EX: As a sophomore in collage I took an AI course and the teacher was
introducing the idea of using heuristics optimize searching for the ideal
path. He basically said find the best node, explore paths from there then
resort the node list. And I was thinking how useful that could be but also
that you don't really need to completely sort the list just keep buckets of
nodes and only sort the best bucket. And then I started running with that idea
thinking of various was of optimizing it for multiple CPU's etc. So the
teacher and a few minutes into the lecture the teacher asked "does everyone
understand why you need to resort the list" and I was said something like
"Sure, but I don't think you need to resort the list just find the new best
node(s)". Which started a discussion that just confused most of the students.

Thinking back I can see how that was not really the right thing to say at the
time. But, I can only imagine someone that's profoundly gifted and has that
type of thinking happen not just from time to time but most of the time.
Speech literally becomes to slow to have a meaningful conversation with most
people.
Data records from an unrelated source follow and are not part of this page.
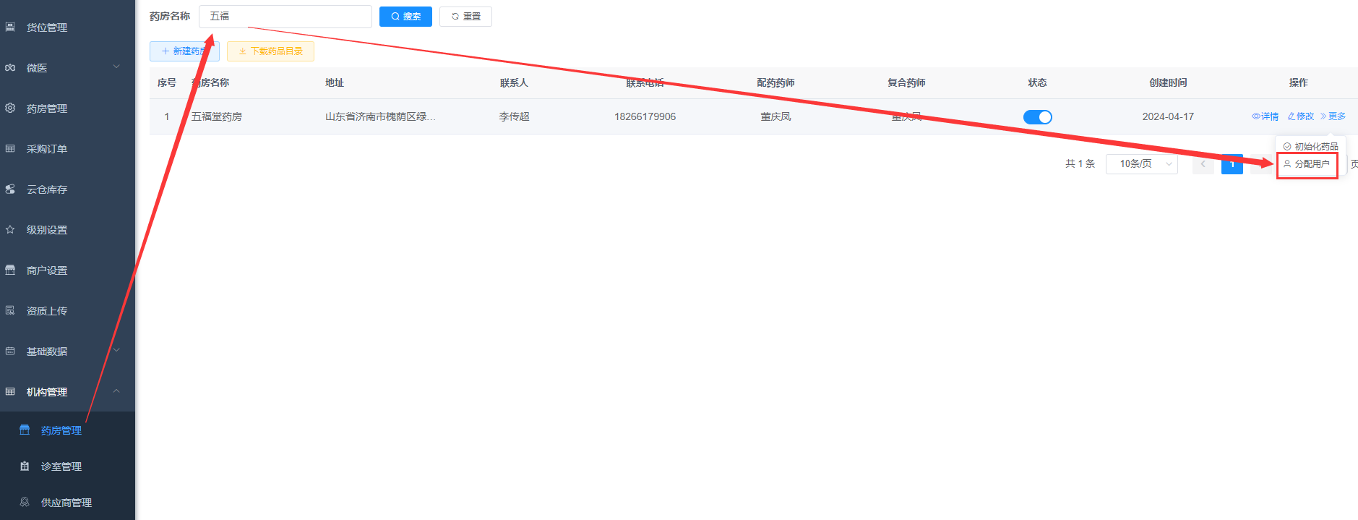Click 下载药品目录 download button
This screenshot has height=520, width=1358.
270,51
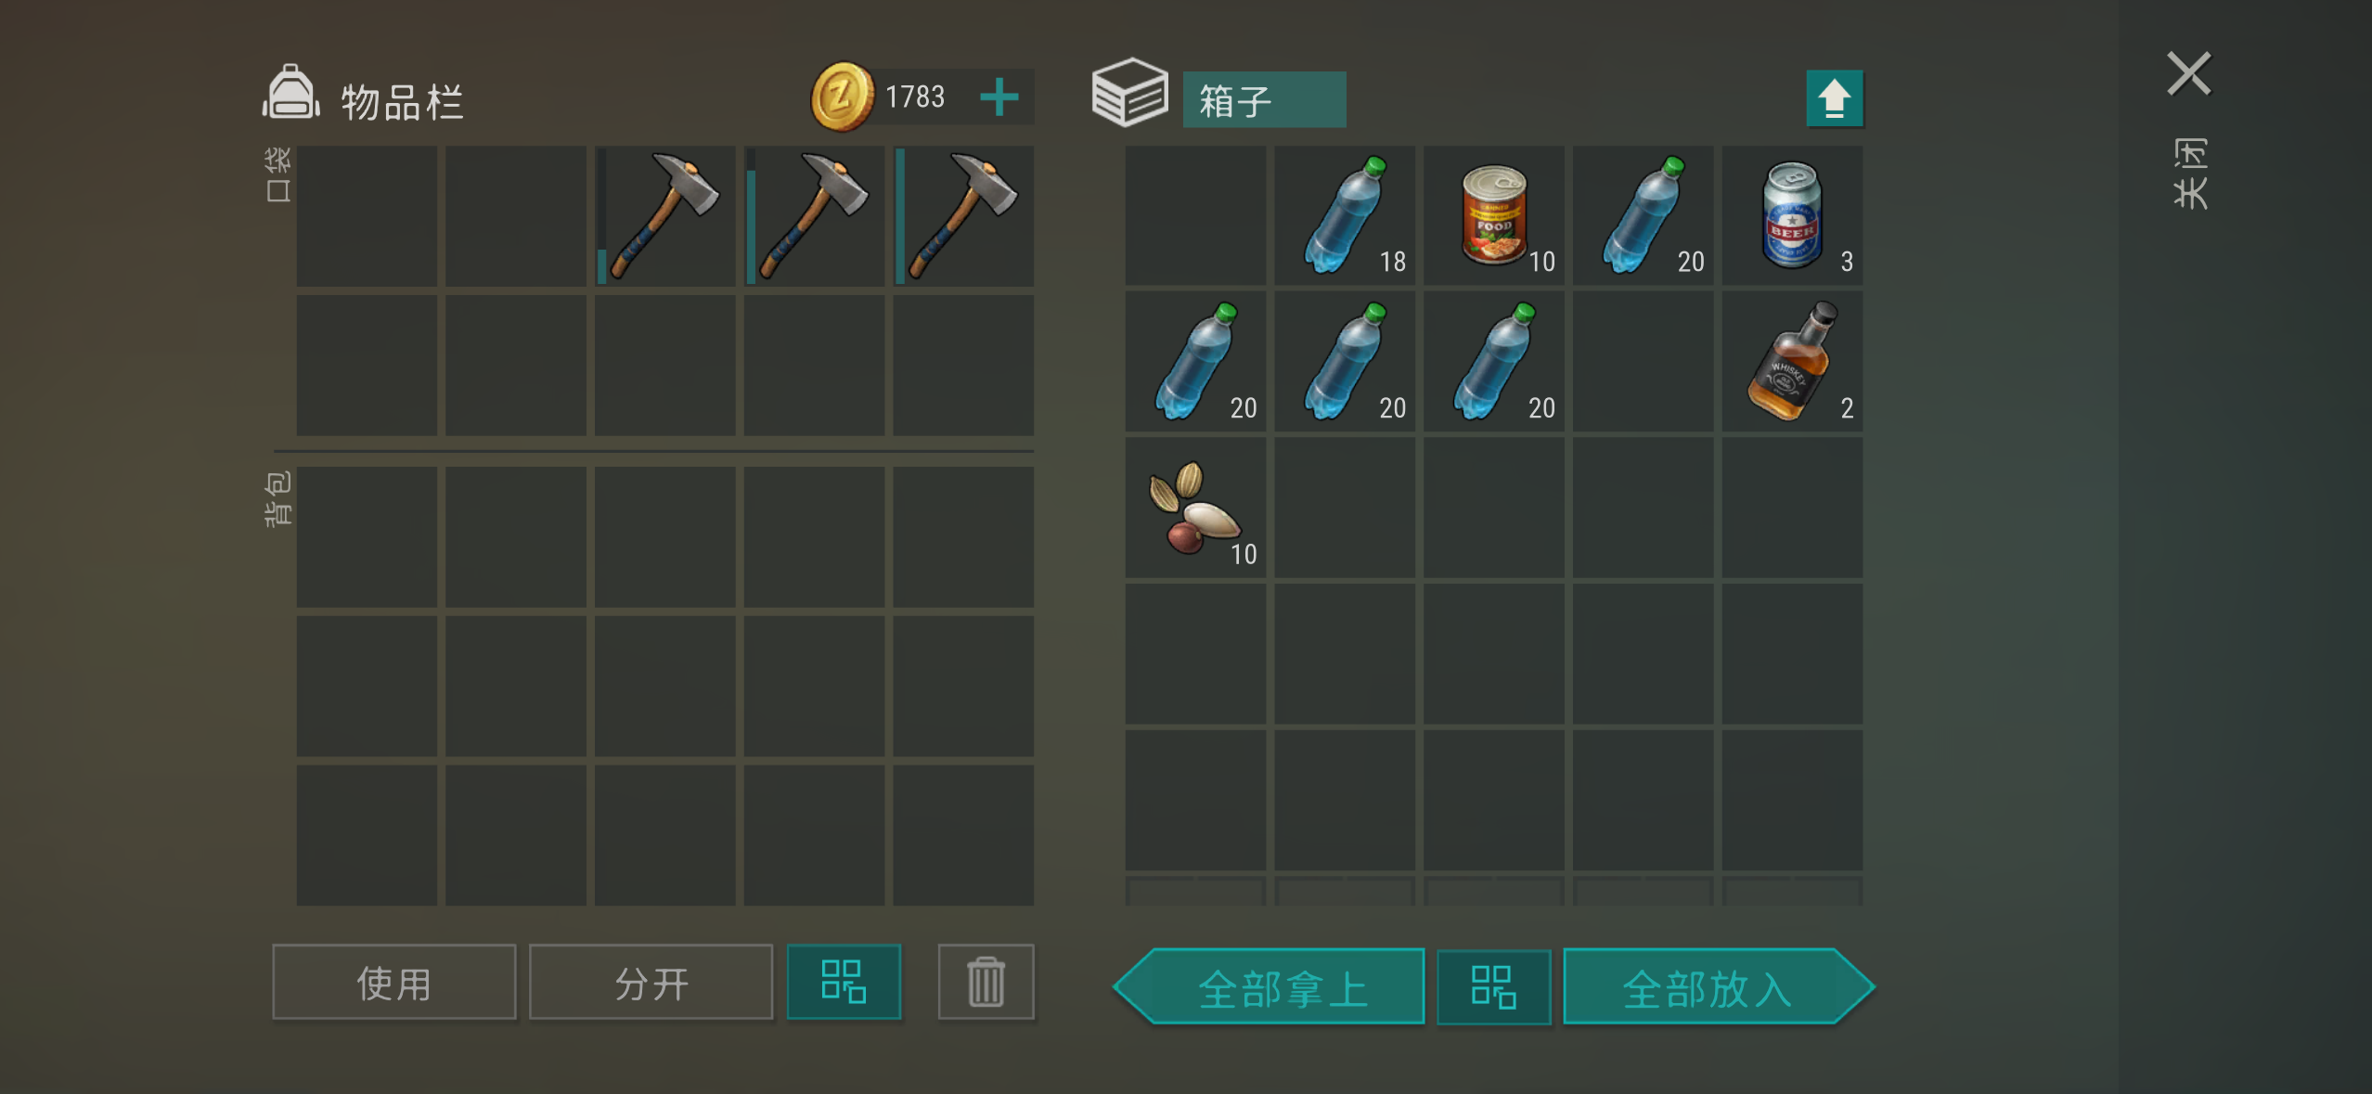Click the chest sort grid icon

coord(1493,986)
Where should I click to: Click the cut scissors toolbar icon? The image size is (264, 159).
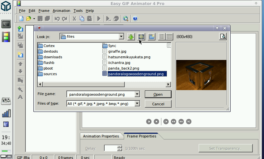coord(74,19)
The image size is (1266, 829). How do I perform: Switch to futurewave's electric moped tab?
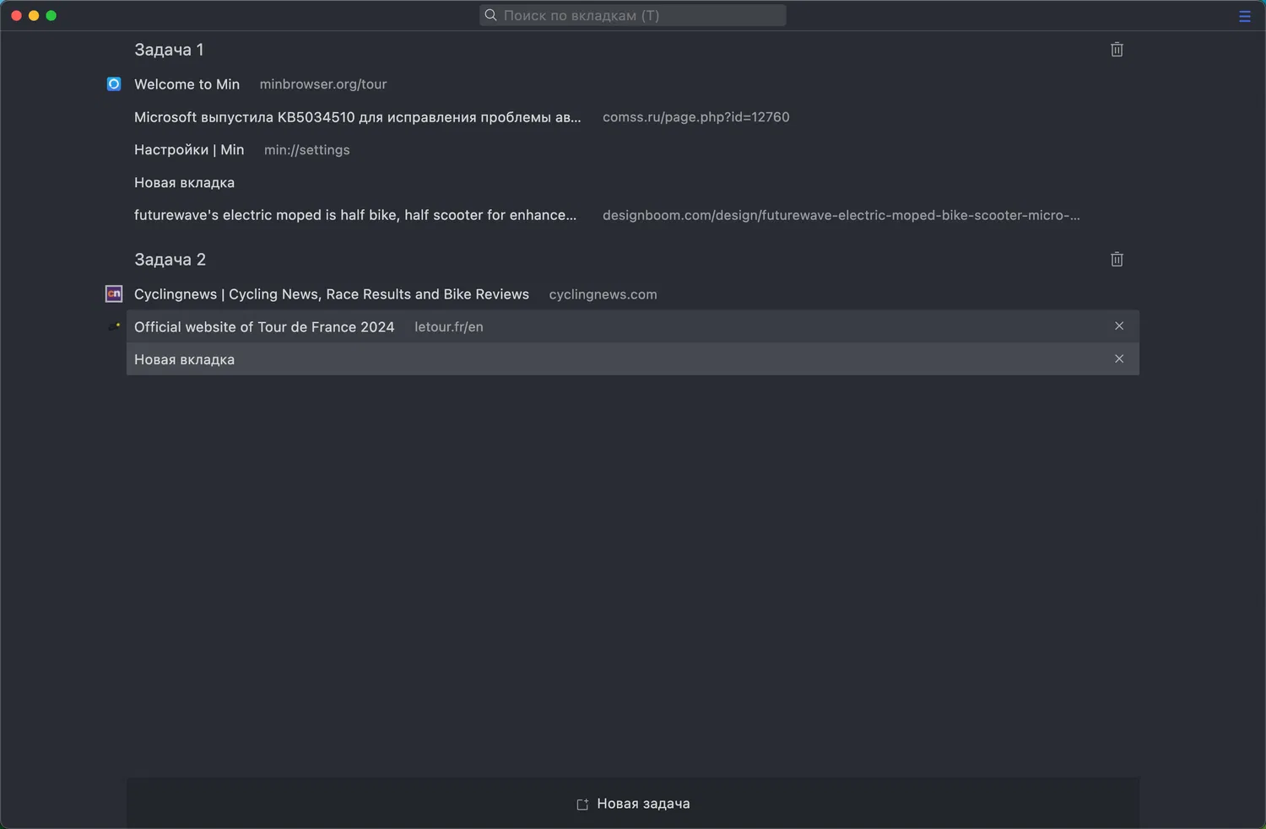pyautogui.click(x=355, y=215)
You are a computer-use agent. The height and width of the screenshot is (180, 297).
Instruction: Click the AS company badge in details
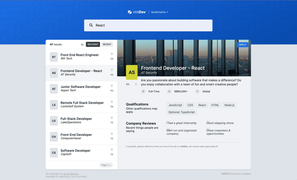132,72
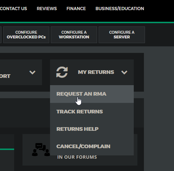Screen dimensions: 174x171
Task: Open Contact Us in top navigation
Action: [x=13, y=9]
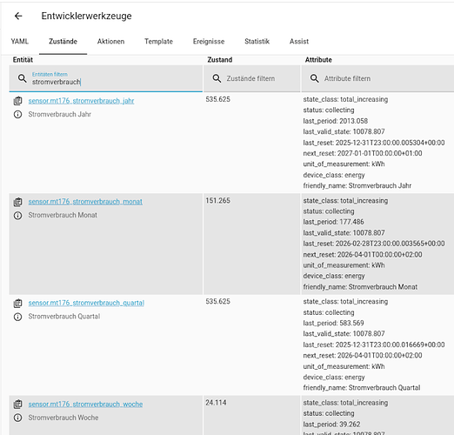The image size is (454, 435).
Task: Show info for Stromverbrauch Woche
Action: point(17,418)
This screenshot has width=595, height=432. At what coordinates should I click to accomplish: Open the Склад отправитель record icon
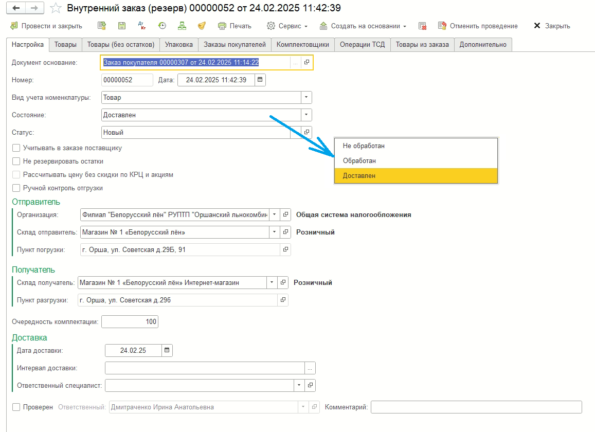(285, 232)
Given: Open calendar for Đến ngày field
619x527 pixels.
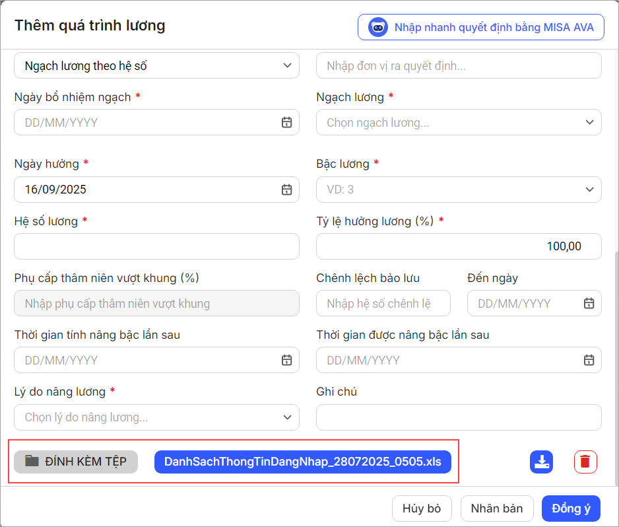Looking at the screenshot, I should [x=589, y=303].
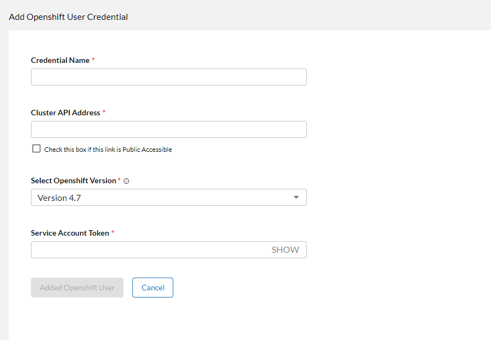Expand the Openshift version dropdown arrow
Image resolution: width=491 pixels, height=340 pixels.
[x=296, y=198]
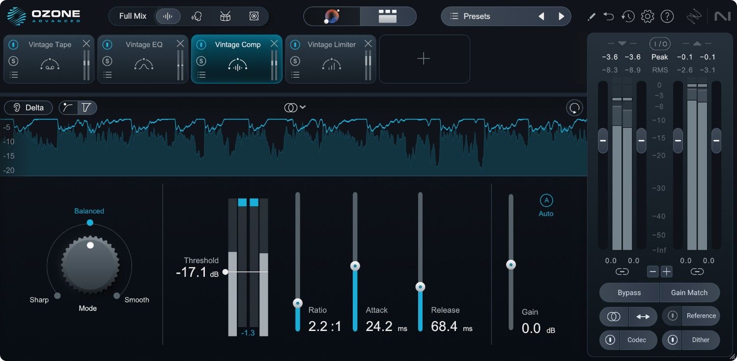The width and height of the screenshot is (737, 361).
Task: Click the Bypass button
Action: pos(629,293)
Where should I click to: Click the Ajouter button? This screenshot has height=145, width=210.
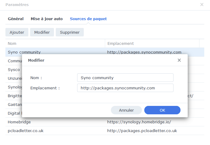click(17, 32)
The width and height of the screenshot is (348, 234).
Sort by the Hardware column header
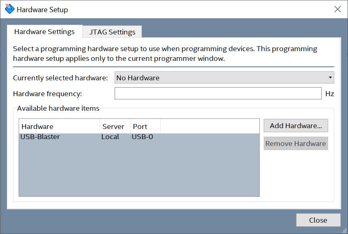click(x=59, y=127)
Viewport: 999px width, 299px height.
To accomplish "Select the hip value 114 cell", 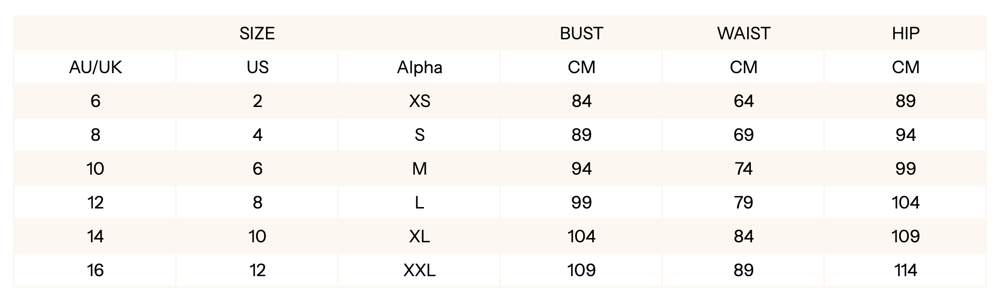I will click(x=905, y=270).
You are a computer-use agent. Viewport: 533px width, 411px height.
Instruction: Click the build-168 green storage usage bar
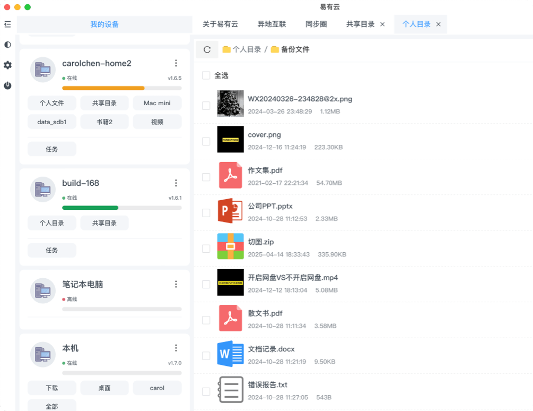[x=90, y=208]
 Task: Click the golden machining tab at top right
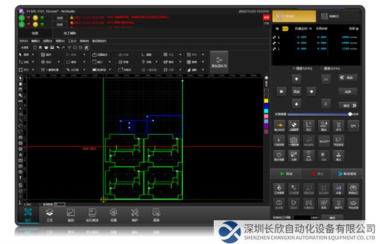click(x=292, y=16)
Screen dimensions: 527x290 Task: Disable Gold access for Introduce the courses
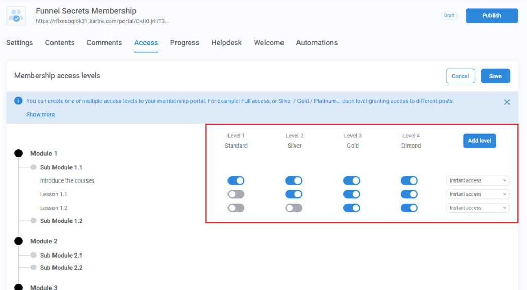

And you start refining your ideas in the middle of a sentience as you
consider varies new concepts.

PS: As to the value of practice it's IMO a question of how important that last
5-10% is. Get to the top 70% in your field and you can can be a vary well paid
doctor, accountant, engineer etc, but being a physicist is judged on a
different scale. A pianist or football player that's 5% worse than the best in
their field is probably better of looking for something else to do.

------
FilterJoe
The article and the conclusions of the underlying study bring up more
questions than answers for me. Such as:

1) Does the importance of talent vary by domain?

2) They show working memory matters. Does working memory matter by different
amounts in different domains?

3) What other "talent" factors work across different domains?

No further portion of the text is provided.